**Records for the task**:
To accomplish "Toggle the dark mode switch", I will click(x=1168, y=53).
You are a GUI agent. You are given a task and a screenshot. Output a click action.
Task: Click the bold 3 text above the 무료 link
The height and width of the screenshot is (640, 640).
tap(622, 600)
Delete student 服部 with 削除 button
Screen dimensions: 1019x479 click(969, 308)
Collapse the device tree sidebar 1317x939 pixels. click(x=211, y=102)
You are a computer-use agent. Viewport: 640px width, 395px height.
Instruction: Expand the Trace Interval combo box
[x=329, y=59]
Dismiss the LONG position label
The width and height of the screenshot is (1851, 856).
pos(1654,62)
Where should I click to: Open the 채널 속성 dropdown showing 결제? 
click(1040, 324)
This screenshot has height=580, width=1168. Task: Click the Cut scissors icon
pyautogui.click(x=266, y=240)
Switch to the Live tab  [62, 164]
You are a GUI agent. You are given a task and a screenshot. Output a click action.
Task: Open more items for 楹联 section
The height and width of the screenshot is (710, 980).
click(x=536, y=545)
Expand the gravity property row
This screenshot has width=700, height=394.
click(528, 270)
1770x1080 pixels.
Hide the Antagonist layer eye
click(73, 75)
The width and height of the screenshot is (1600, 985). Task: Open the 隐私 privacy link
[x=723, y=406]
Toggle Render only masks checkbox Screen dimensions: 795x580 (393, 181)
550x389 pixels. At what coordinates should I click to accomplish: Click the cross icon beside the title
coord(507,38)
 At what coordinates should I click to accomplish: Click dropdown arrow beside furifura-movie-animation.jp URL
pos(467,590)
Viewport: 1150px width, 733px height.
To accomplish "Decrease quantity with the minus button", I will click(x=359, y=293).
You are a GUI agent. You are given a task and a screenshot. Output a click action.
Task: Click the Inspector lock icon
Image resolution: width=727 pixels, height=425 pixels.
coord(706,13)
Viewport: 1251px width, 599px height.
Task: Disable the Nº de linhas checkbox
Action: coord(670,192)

**Exercise directions**:
Search the data above for lines holding "Toggle" and copy each of them.

**Response**:
To accomplish "Toggle the dark mode switch", I will click(x=1168, y=53).
Toggle Render only masks checkbox Screen dimensions: 795x580 (393, 181)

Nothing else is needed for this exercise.